◆ ASSIGNMENT: Repeat the records. Each line must match exactly.

◆ EXERCISE DATA:
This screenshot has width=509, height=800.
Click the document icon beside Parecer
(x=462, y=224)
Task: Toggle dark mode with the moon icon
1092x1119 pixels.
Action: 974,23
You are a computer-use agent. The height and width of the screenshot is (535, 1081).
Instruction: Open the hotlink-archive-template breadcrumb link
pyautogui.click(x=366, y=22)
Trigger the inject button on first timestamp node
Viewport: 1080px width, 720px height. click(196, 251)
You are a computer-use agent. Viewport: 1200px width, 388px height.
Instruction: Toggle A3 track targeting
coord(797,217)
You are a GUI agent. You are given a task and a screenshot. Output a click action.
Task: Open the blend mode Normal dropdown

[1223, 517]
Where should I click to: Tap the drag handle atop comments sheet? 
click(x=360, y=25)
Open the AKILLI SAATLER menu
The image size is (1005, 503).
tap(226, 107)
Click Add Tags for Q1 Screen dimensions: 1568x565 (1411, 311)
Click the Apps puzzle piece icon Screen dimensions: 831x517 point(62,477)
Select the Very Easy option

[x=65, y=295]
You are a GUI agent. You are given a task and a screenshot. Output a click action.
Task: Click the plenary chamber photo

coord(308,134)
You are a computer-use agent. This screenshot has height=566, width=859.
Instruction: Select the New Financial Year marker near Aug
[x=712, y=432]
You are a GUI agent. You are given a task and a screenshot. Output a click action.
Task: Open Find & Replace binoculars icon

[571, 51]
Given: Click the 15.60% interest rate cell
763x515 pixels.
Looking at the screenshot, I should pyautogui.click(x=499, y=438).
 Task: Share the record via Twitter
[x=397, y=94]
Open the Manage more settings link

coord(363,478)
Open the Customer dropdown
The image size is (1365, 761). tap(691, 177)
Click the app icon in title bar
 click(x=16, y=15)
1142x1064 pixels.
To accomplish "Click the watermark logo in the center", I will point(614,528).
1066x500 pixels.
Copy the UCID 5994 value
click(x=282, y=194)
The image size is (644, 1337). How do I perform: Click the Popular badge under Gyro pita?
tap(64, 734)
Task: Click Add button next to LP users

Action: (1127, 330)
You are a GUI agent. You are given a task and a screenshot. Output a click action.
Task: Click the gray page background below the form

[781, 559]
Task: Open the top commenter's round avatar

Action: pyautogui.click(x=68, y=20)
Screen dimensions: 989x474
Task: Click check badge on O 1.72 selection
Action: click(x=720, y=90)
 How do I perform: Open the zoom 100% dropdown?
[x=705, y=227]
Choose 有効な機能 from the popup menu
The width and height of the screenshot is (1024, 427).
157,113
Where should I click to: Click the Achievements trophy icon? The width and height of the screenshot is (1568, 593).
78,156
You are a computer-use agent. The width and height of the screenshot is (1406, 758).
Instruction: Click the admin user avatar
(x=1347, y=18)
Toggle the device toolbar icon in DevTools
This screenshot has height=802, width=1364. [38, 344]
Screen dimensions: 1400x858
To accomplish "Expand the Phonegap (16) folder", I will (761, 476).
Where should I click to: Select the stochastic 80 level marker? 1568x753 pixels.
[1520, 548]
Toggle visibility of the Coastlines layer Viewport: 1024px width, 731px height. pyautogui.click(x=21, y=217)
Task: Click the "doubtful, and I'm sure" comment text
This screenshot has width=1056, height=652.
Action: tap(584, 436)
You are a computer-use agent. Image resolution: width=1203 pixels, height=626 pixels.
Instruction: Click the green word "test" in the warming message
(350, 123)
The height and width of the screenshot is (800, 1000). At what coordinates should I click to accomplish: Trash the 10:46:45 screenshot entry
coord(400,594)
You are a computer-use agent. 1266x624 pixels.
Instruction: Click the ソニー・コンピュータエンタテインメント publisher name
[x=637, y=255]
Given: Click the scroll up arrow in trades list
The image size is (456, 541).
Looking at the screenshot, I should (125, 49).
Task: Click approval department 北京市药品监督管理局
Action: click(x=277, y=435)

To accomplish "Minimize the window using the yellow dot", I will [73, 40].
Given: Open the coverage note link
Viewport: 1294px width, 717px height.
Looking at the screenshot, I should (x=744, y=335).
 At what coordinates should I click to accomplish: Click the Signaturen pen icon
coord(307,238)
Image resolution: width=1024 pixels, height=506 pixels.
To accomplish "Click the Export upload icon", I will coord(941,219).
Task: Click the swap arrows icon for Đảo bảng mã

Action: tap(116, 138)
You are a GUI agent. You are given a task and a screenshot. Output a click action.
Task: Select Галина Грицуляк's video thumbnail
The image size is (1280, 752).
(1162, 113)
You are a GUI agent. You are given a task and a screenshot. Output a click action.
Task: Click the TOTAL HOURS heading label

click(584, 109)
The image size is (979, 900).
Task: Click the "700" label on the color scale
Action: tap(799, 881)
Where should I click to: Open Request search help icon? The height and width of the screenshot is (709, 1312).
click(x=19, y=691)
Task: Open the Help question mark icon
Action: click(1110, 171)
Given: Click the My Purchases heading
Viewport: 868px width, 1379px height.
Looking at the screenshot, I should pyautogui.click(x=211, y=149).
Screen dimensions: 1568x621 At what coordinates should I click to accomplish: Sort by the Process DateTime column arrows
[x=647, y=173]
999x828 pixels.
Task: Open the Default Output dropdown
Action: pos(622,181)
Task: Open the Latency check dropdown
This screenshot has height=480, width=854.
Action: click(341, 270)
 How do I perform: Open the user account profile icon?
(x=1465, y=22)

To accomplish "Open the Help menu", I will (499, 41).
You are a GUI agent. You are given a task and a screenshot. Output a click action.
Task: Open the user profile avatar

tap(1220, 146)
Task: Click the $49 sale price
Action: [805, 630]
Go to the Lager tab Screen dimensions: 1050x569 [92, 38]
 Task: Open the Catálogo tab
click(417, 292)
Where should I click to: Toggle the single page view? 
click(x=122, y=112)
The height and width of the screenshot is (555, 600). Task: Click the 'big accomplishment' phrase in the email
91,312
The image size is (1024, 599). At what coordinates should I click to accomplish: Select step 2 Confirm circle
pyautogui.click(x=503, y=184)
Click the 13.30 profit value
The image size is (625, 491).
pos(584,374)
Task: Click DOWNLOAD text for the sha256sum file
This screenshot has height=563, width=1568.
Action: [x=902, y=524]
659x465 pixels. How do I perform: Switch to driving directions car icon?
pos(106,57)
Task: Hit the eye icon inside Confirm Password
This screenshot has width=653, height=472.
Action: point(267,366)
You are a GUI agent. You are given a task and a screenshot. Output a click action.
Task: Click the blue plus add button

◆ PROBLEM SOLUTION:
This screenshot has width=509, height=800.
Click the document icon beside Parecer
(x=462, y=224)
Task: Toggle dark mode with the moon icon
1092x1119 pixels.
Action: 974,23
You are a computer-use agent. The height and width of the screenshot is (535, 1081).
Instruction: Open the hotlink-archive-template breadcrumb link
pyautogui.click(x=366, y=22)
Trigger the inject button on first timestamp node
Viewport: 1080px width, 720px height. click(196, 251)
You are a computer-use agent. Viewport: 1200px width, 388px height.
Instruction: Toggle A3 track targeting
coord(797,217)
You are a GUI agent. You are given a task and a screenshot. Output a click action.
Task: Open the blend mode Normal dropdown

[1223, 517]
Where should I click to: Tap the drag handle atop comments sheet? 
click(x=360, y=25)
Open the AKILLI SAATLER menu
The image size is (1005, 503).
tap(226, 107)
Click Add Tags for Q1 Screen dimensions: 1568x565 (1411, 311)
Click the Apps puzzle piece icon Screen dimensions: 831x517 point(62,477)
Select the Very Easy option

[x=65, y=295]
You are a GUI agent. You are given a task and a screenshot. Output a click action.
Task: Click the plenary chamber photo

coord(308,134)
You are a computer-use agent. This screenshot has height=566, width=859.
Instruction: Select the New Financial Year marker near Aug
[x=712, y=432]
You are a GUI agent. You are given a task and a screenshot. Output a click action.
Task: Open Find & Replace binoculars icon

[571, 51]
Given: Click the 15.60% interest rate cell
763x515 pixels.
Looking at the screenshot, I should pyautogui.click(x=499, y=438).
 Task: Share the record via Twitter
[x=397, y=94]
Open the Manage more settings link

coord(363,478)
Open the Customer dropdown
The image size is (1365, 761). tap(691, 177)
Click the app icon in title bar
 click(x=16, y=15)
1142x1064 pixels.
To accomplish "Click the watermark logo in the center", I will point(614,528).
1066x500 pixels.
Copy the UCID 5994 value
click(x=282, y=194)
The image size is (644, 1337). How do I perform: Click the Popular badge under Gyro pita?
tap(64, 734)
Task: Click Add button next to LP users

Action: (1127, 330)
You are a GUI agent. You are given a task and a screenshot. Output a click action.
Task: Click the gray page background below the form

[781, 559]
Task: Open the top commenter's round avatar

Action: pyautogui.click(x=68, y=20)
Screen dimensions: 989x474
Task: Click check badge on O 1.72 selection
Action: click(x=720, y=90)
 How do I perform: Open the zoom 100% dropdown?
[x=705, y=227]
Choose 有効な機能 from the popup menu
The width and height of the screenshot is (1024, 427).
157,113
Where should I click to: Click the Achievements trophy icon? The width and height of the screenshot is (1568, 593).
78,156
You are a computer-use agent. The width and height of the screenshot is (1406, 758).
Instruction: Click the admin user avatar
(x=1347, y=18)
Toggle the device toolbar icon in DevTools
This screenshot has height=802, width=1364. [38, 344]
Screen dimensions: 1400x858
To accomplish "Expand the Phonegap (16) folder", I will (761, 476).
Where should I click to: Select the stochastic 80 level marker? 1568x753 pixels.
[1520, 548]
Toggle visibility of the Coastlines layer Viewport: 1024px width, 731px height. pyautogui.click(x=21, y=217)
Task: Click the "doubtful, and I'm sure" comment text
This screenshot has width=1056, height=652.
Action: tap(584, 436)
You are a computer-use agent. Image resolution: width=1203 pixels, height=626 pixels.
Instruction: Click the green word "test" in the warming message
(350, 123)
The height and width of the screenshot is (800, 1000). At what coordinates should I click to accomplish: Trash the 10:46:45 screenshot entry
coord(400,594)
You are a computer-use agent. 1266x624 pixels.
Instruction: Click the ソニー・コンピュータエンタテインメント publisher name
[x=637, y=255]
Given: Click the scroll up arrow in trades list
The image size is (456, 541).
Looking at the screenshot, I should (125, 49).
Task: Click approval department 北京市药品监督管理局
Action: click(x=277, y=435)

To accomplish "Minimize the window using the yellow dot", I will [73, 40].
Given: Open the coverage note link
Viewport: 1294px width, 717px height.
Looking at the screenshot, I should (x=744, y=335).
 At what coordinates should I click to accomplish: Click the Signaturen pen icon
coord(307,238)
Image resolution: width=1024 pixels, height=506 pixels.
To accomplish "Click the Export upload icon", I will coord(941,219).
Task: Click the swap arrows icon for Đảo bảng mã

Action: tap(116, 138)
You are a GUI agent. You are given a task and a screenshot. Output a click action.
Task: Select Галина Грицуляк's video thumbnail
The image size is (1280, 752).
(1162, 113)
You are a GUI agent. You are given a task and a screenshot. Output a click action.
Task: Click the TOTAL HOURS heading label

click(584, 109)
The image size is (979, 900).
Task: Click the "700" label on the color scale
Action: tap(799, 881)
Where should I click to: Open Request search help icon? The height and width of the screenshot is (709, 1312).
click(x=19, y=691)
Task: Open the Help question mark icon
Action: click(1110, 171)
Given: Click the My Purchases heading
Viewport: 868px width, 1379px height.
Looking at the screenshot, I should pyautogui.click(x=211, y=149).
Screen dimensions: 1568x621 At what coordinates should I click to accomplish: Sort by the Process DateTime column arrows
[x=647, y=173]
999x828 pixels.
Task: Open the Default Output dropdown
Action: pos(622,181)
Task: Open the Latency check dropdown
This screenshot has height=480, width=854.
Action: click(341, 270)
 How do I perform: Open the user account profile icon?
(x=1465, y=22)

To accomplish "Open the Help menu", I will (499, 41).
You are a GUI agent. You are given a task and a screenshot. Output a click action.
Task: Open the user profile avatar

tap(1220, 146)
Task: Click the $49 sale price
Action: [805, 630]
Go to the Lager tab Screen dimensions: 1050x569 [92, 38]
 Task: Open the Catálogo tab
click(417, 292)
Where should I click to: Toggle the single page view? 
click(x=122, y=112)
The height and width of the screenshot is (555, 600). Task: Click the 'big accomplishment' phrase in the email
91,312
The image size is (1024, 599). At what coordinates should I click to accomplish: Select step 2 Confirm circle
pyautogui.click(x=503, y=184)
Click the 13.30 profit value
The image size is (625, 491).
pos(584,374)
Task: Click DOWNLOAD text for the sha256sum file
This screenshot has height=563, width=1568.
Action: [x=902, y=524]
659x465 pixels. How do I perform: Switch to driving directions car icon?
pos(106,57)
Task: Hit the eye icon inside Confirm Password
This screenshot has width=653, height=472.
Action: point(267,366)
You are a GUI agent. You are given a task and a screenshot. Output a click action.
Task: Click the blue plus add button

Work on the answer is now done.